Après avoir fermé sa frontière, vendredi après-midi, le gouvernement tunisien a rouvert pendant quelques heures, ce week-end, le poste de Ras Jedir... mais la tension reste très vive sur place.

La Tunisie craint d'être submergée par les réfugiés, comme cela avait été le cas en 2011, lors de la guerre qui a abouti à la chute du régime de Mouammar Kadhafi.
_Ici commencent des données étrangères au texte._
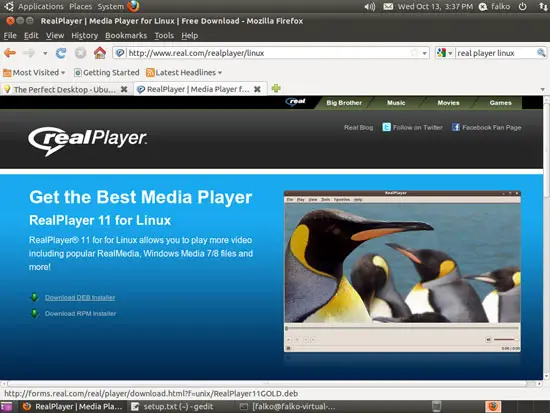This screenshot has width=550, height=413.
Task: Open the Home page using the house icon
Action: pos(100,53)
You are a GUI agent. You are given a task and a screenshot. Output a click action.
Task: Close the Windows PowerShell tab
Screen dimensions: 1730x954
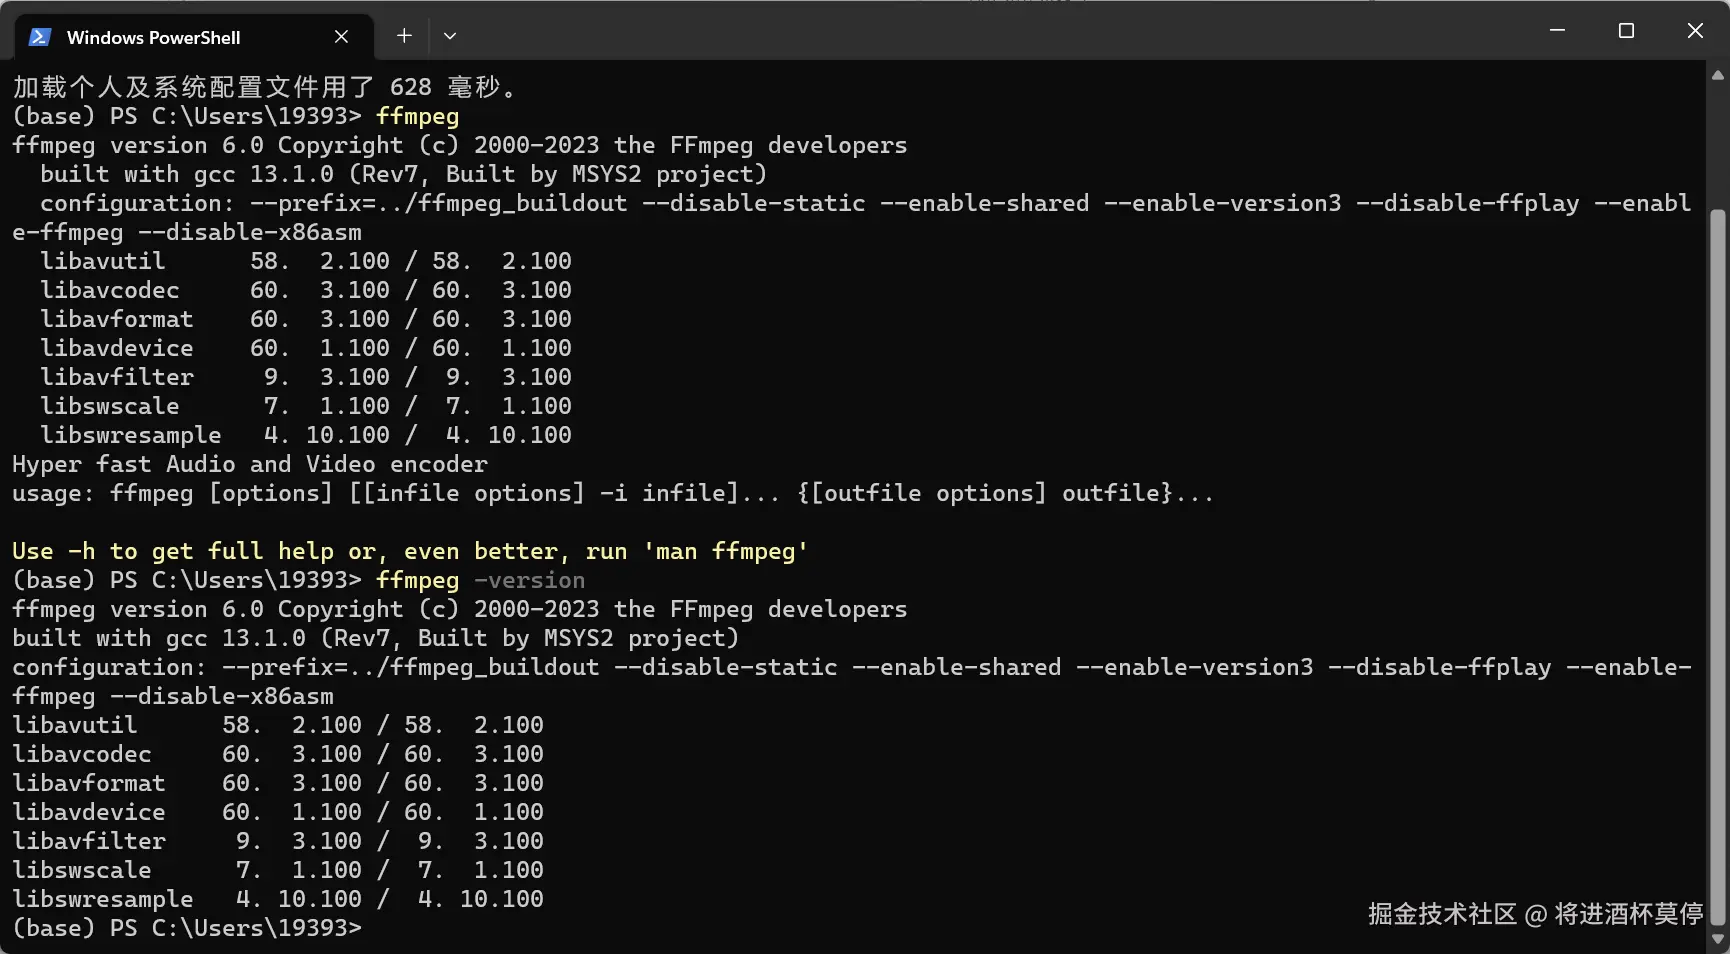click(x=341, y=37)
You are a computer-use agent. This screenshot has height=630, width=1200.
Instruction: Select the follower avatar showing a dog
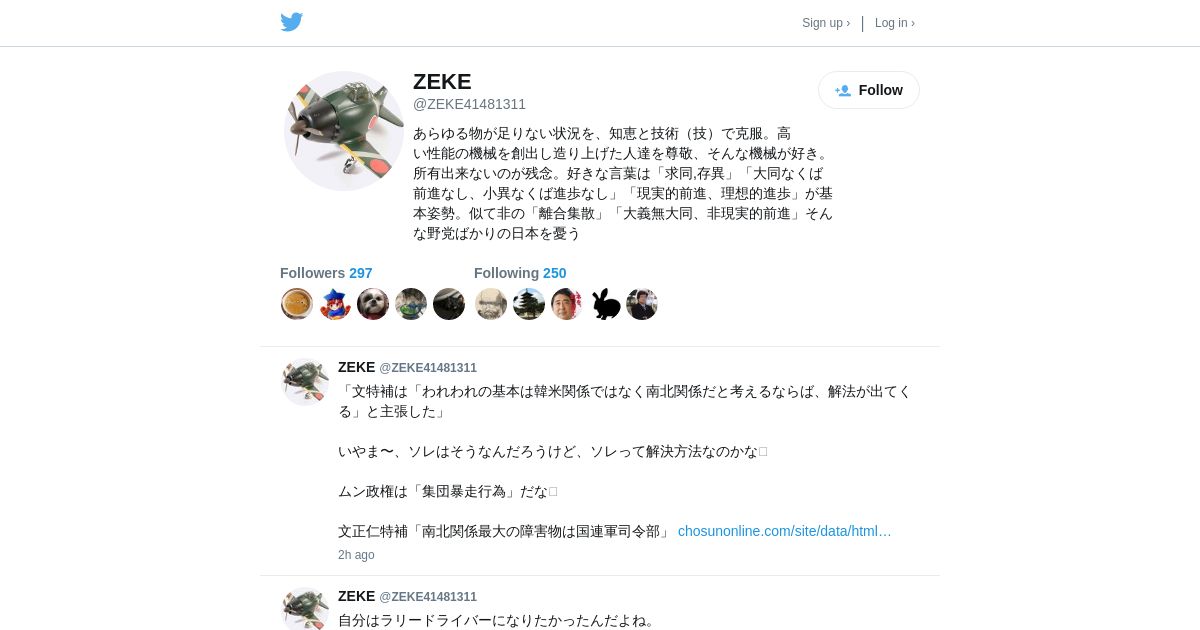coord(373,304)
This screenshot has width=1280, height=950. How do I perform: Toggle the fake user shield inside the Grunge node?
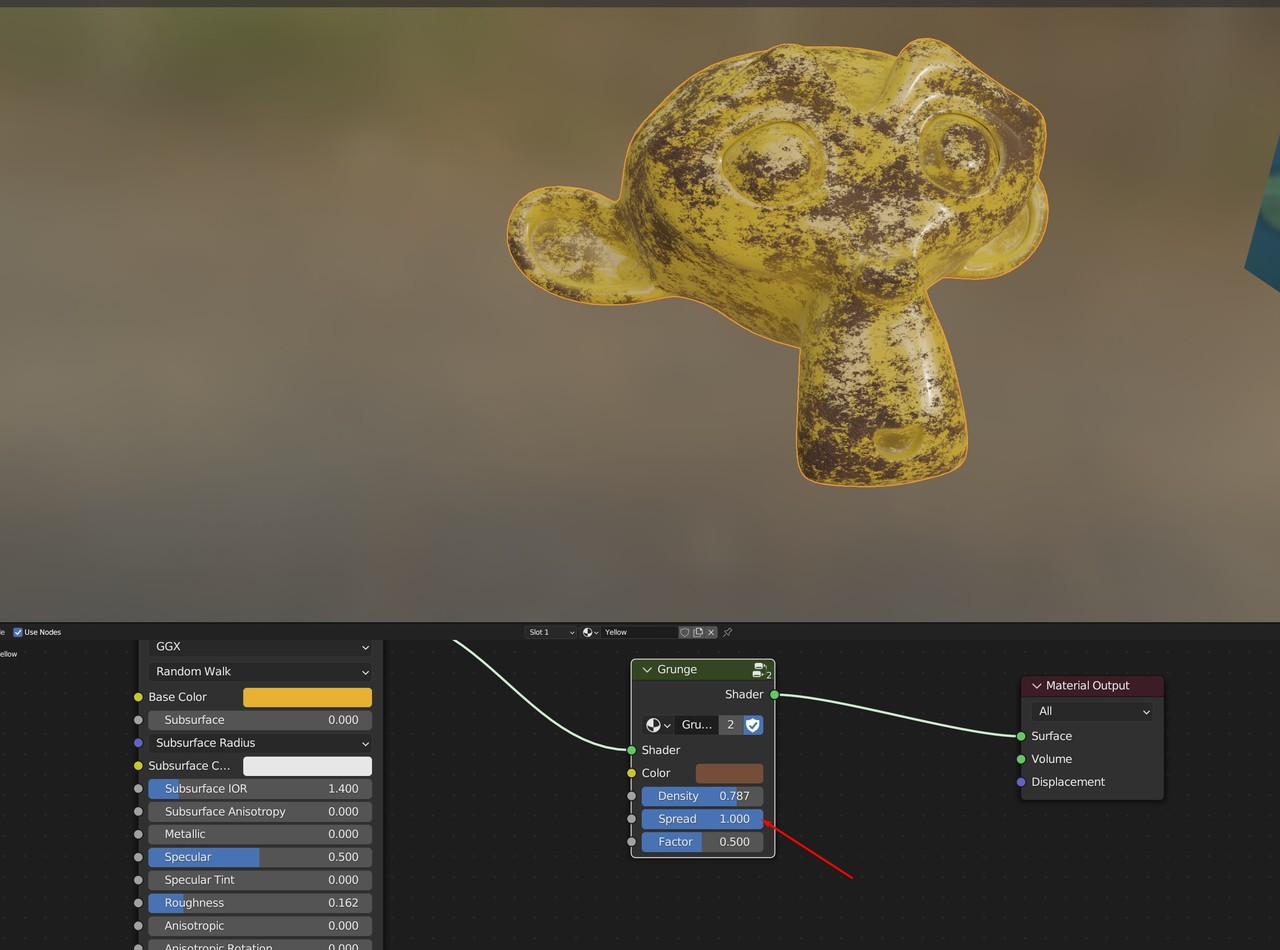tap(753, 725)
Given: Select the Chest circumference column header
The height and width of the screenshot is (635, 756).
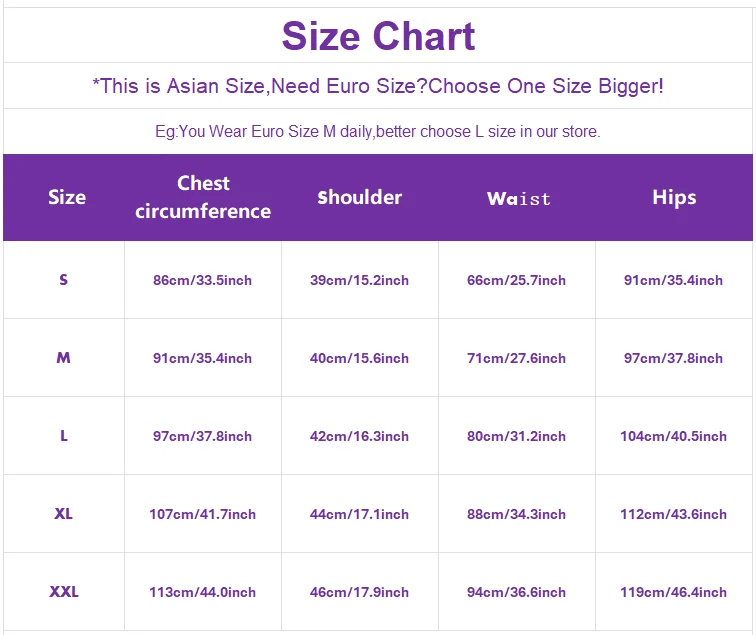Looking at the screenshot, I should pos(203,197).
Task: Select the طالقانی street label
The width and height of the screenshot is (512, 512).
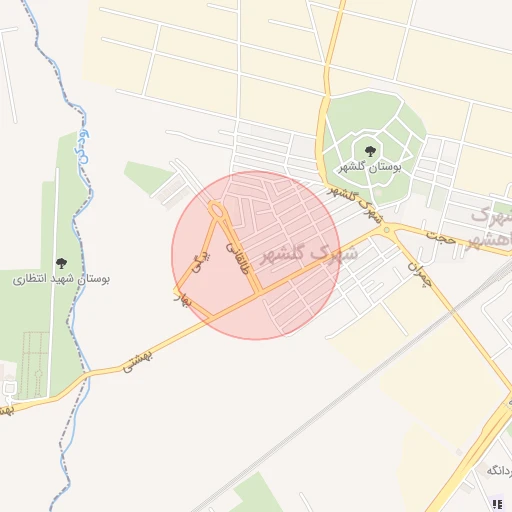Action: point(238,258)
Elle redoute aussi l'infiltration de combattants et la contrebande d'armes.

Au poste de frontière de Ras Jedir

02.08.2014Récit de FX.Freland
Au poste de frontière de Ras Jedir

Départ du personnel philippin, les autorités libyennes craignent un “effondrement total“ du système de santé

AFP
Les autorités libyenne craignent un "effondrement total" du système de santé en Libye, où le chaos pousse les étrangers à fuir, en particulier les Philippins qui représentent près de 60% du personnel médical du pays.
                  
Tripoli s'inquiète tout particulièrement du départ de 3.000 soignants et médecins philippins, mais aussi des employés indiens, qui représentent 20% du personnel médical.
                  
Les hôpitaux sont déjà débordés par l'afflux des victimes des combats entre milices rivales qui font rage depuis deux semaines. 
                  
Le 20 juillet, Manille a appelé ses ressortissants (estimés à 13.000) à quitter la Libye, après la découverte du corps décapité d'un travailleur philippin à Benghazi.
                  
Seuls 700 Philippins avait alors quitté le pays, refusant d'abandonner leur poste malgré les risques.
                  
Mais jeudi, Manille a indiqué qu'elle affréterait des ferries pour évacuer ses ressortissants, au lendemain de l'enlèvement et du viol d'une infirmière philippine à Tripoli.
                  
Des centaines d'infirmières philippines travaillant au Centre médical de Tripoli, le plus grand hôpital de la capitale, ont abandonné leur poste mercredi pour protester contre l'agression de leur collègue, provoquant l'anarchie dans l'hôpital.
                  
"Les hôpitaux risquent d'être paralysés" en cas de départ massif du personnel philippin, a prévenu le porte-parole du ministère de la Santé, Ammar Mohamed.